Treatment of DVT during pregnancy
DVT can be treated during pregnancy, but the options are limited.
"Not pregnant, you take an oral anticoagulant for a few months and then have a procedure to break up the DVT," Hollingsworth said. "But pregnant women have to stick themselves with a needle two or three times a day for the rest of the pregnancy. And since they can't expose the fetus to radiation, most modern interventions to break up a clot are off the table, because they are all guided by X-ray."
The challenge of treating clots during pregnancy makes it all that more important to have a lifestyle that decreases the odds of developing a clot. Lifestyle modifications may include regular physical activity, not smoking and wearing graduated compression socks.
How does hormone replacement therapy affect DVT risk?
Hormone replacement for menopause led to a two‐fold higher risk for DVT compared to nonusers in a large-scale 2004 study. Older age, increased body mass index and genetic clotting disorders further increased the risk.

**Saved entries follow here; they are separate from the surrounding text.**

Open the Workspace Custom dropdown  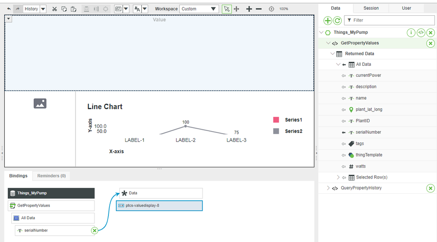(x=199, y=9)
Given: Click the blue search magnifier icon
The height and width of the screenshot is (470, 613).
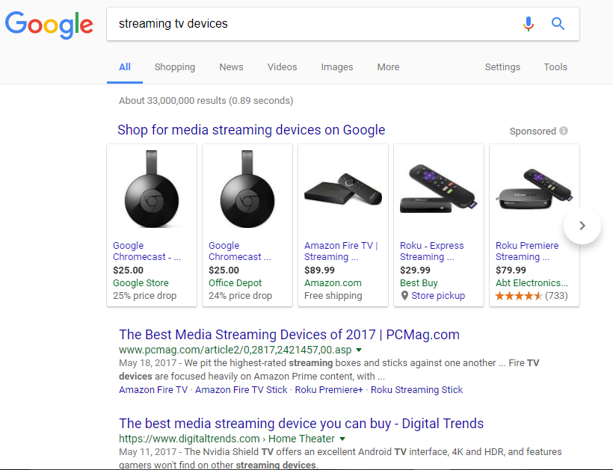Looking at the screenshot, I should pyautogui.click(x=558, y=24).
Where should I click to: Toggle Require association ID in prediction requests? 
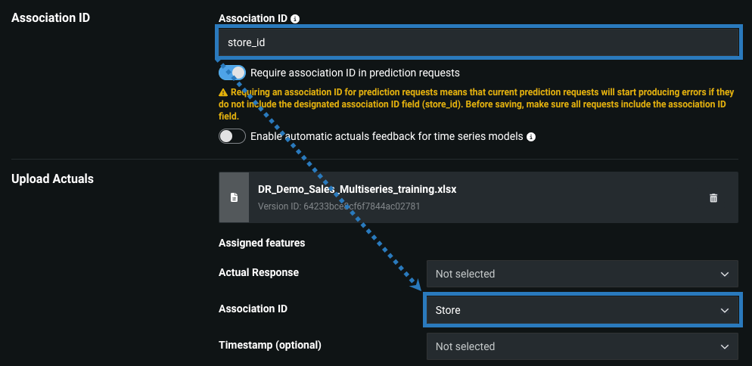point(232,73)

Hormone therapy is a topic of intense study right now. In time, it will become clearer which formulation and delivery of which hormones cause the greatest risk to women.
DVT risk for men versus women
Over a lifetime, men have a greater risk of DVTs compared to women, a 2022 study suggested. Doctors do not understand why.

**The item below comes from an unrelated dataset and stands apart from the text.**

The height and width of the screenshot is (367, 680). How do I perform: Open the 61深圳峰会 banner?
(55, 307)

"Men are typically larger than women, and there are a number of studies that show body height is an independent risk factor for DVT," Hollingsworth said. "It is thought that the larger leg veins are more prone to venous stasis."

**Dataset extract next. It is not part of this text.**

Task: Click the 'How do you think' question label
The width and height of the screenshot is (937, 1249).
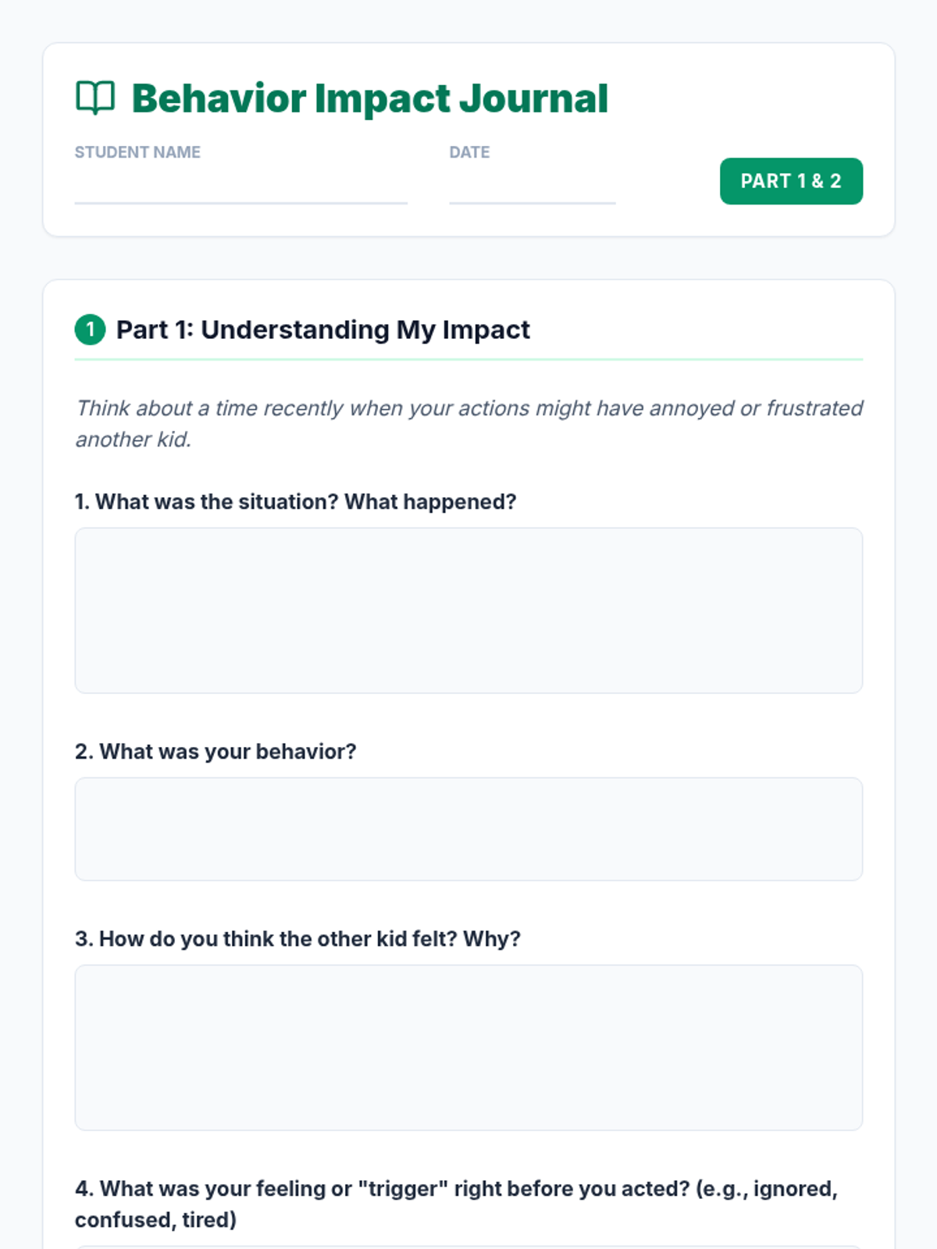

Body size is thought to explain about 20 percent of the difference in male versus female rates, a 2014 study suggested.
Breaking down the first DVT event by age group shows an interesting trend, the researchers found.
Women up to age 60 are more likely to have a DVT than men of the same age. This increase seems to be caused by hormones from COC, pregnancy and hormone replacement for menopause. After age 60, men have higher rates.
Men compared to similarly aged women who do not use COC, become pregnant or use hormone replacement still have an almost two-fold risk increase. Men are much more likely to have a second (or third) DVT compared to women. Men's rate is as high as 10 percent per year, while the rate for recurrence for women is 2 percent to 5 percent per year, indicated the study.
Women who have experienced a DVT may make different lifestyle choices, such as changing their type of contraception or not using hormone replacement therapy in menopause since they know they are at an increased risk of recurrence. This may partially explain the difference in recurrence. Men are also less likely to take the anticoagulant medication as prescribed after the first DVT.
As for erectile dysfunction—a concern for men when considering cardiovascular problems—Johnston said not to worry.
"Erectile dysfunction has more to do with the arterial blood flow, which is the other side of the circulatory pathway," he said. "There is no clear indication that a DVT can cause or worsen erectile dysfunction."